# cellulose paint



## tuggers (Mar 18, 2009)

Got a little job for a freind tomorrow, 

he has re-sprayed his old mini with cellulose paint and its a little dull, im going to attack it with my sim 180 with a finishing polish & pad just wondered any hints / tips as never machined cellulose, thanks in advance


----------



## Demetrios72 (Jun 27, 2011)

tuggers said:


> Got a little job for a freind tomorrow,
> 
> he has re-sprayed his old mini with cellulose paint and its a little dull, im going to attack it with my sim 180 with a finishing polish & pad just wondered any hints / tips as never machined cellulose, thanks in advance


Hi matey
All I would say is be very carefull as cellulose paint is easy to burn :doublesho


----------



## tuggers (Mar 18, 2009)

i guessed its going to be a million times softer than clear coat, but with a finshing pad and something like megs 83 or lighter, i will move the machine a fair bit quicker than usual as well, and may work a bigger area too.

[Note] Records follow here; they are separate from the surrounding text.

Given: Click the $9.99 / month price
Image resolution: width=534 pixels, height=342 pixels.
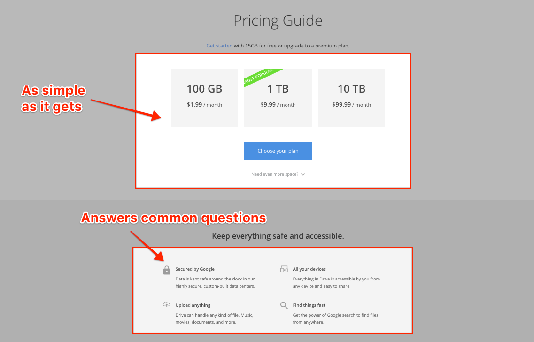Looking at the screenshot, I should pyautogui.click(x=278, y=105).
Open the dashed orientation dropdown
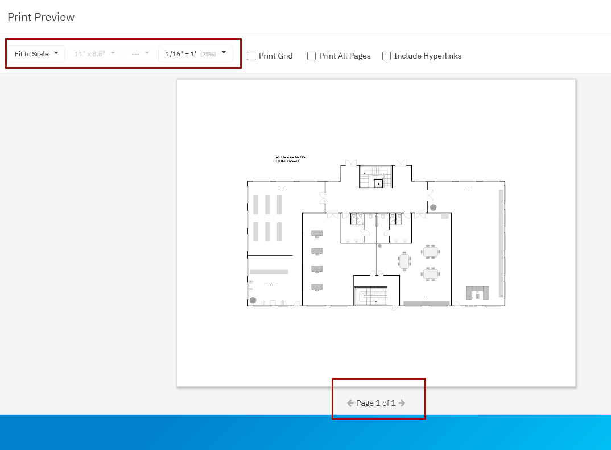The width and height of the screenshot is (611, 450). pyautogui.click(x=139, y=54)
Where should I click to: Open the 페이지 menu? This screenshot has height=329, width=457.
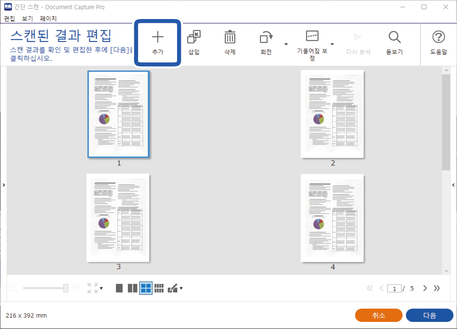[x=48, y=19]
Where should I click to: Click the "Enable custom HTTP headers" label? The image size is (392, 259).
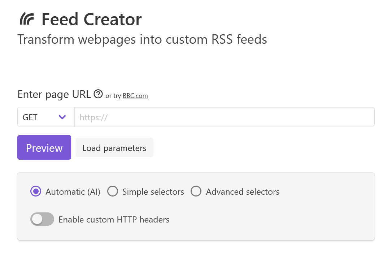pyautogui.click(x=114, y=220)
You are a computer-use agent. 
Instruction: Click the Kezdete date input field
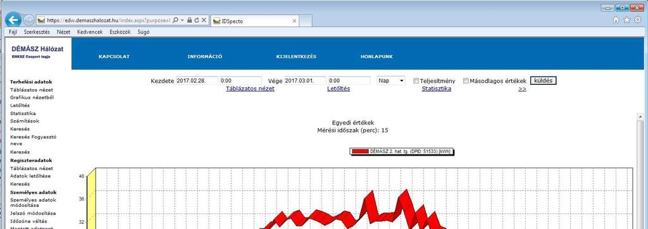click(x=197, y=80)
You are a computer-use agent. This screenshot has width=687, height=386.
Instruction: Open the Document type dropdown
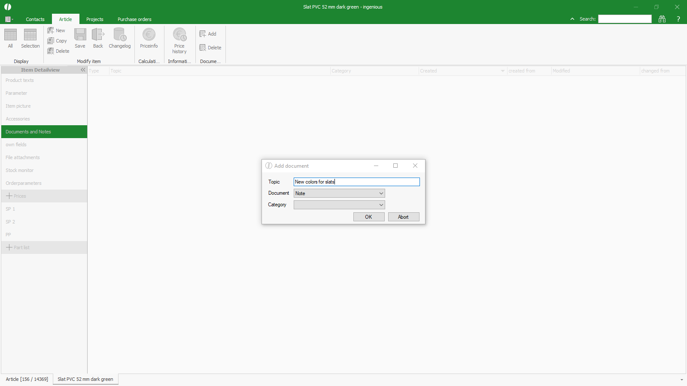(339, 193)
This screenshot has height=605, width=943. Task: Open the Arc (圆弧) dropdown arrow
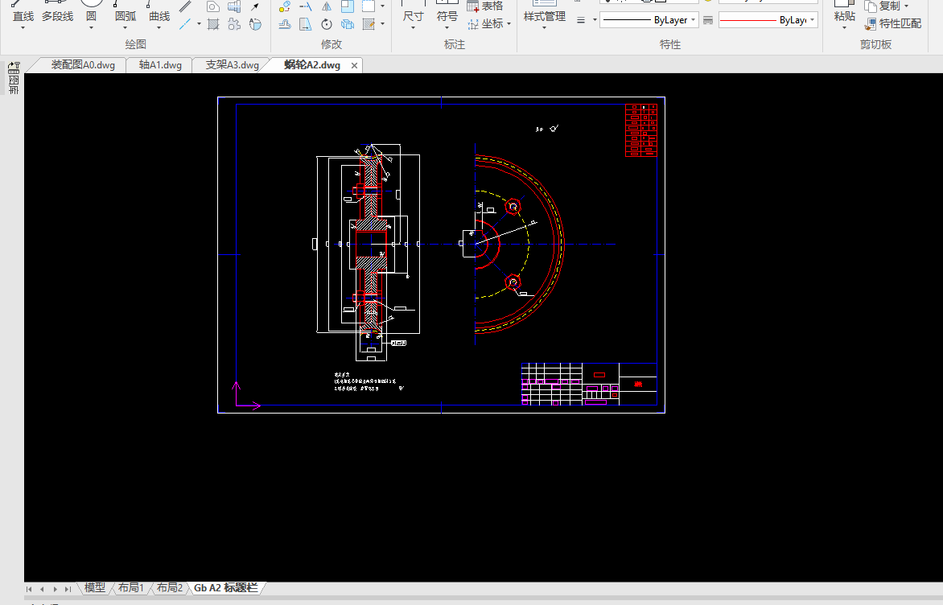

wonder if lime prime might be good product for this? Or maybe just srp as i think the hear alone from a rotary may induce some shine


----------



## waxy (Feb 27, 2006)

I would start with a finishing pad and Lime Prime,or M80,then progress from there if needed.Don't expect to get a tremendous amount of gloss,as cellulose is naturally lacking in gloss.


----------



## Demetrios72 (Jun 27, 2011)

+1 for the SRP matey
Maybe try it by hand first and takie it from there


----------



## Steampunk (Aug 11, 2011)

By 'cellulose' I assume that we're talking about Nitrocellulose Lacquer? That stuff's actually outlawed in the USA, and I always find it fascinating to see so many British car restorers using it. I have some experience working with Acrylic lacquer paints, and I understand the 'vintage' paint systems quite well, so I may be able to help. These types of paints are typically quite soft (Except for white, which is rock hard due to the titanium dioxide pigment.), and respond very well to fairly gentle, oily polishes (Lime Prime, Meg's #80, and Megs #205 work very well; stay away from water based systems.). To get that ultimate gloss, however, you need to use a glaze that was designed to be used with that paint system: Meguiar's #7 Show Car Glaze. It actually works its way into the paint (Lacquer is more porous than modern urethanes.), giving it some of the glossiness and 'life' that it otherwise lacks. This will also help to extend the life of the paint system (Which is classically much shorter than urethane.), providing that whoever did the painting understood the correct procedures for spraying lacquer. Finish it off with a pure carnauba wax (The carnauba allows the paint to breath, which is important because lacquer can still slowly out-gas solvents years after it's been applied.), and you should be able to enjoy a finish that I believe modern paints cannot come close to! Hopefully this helps...

Steampunk


----------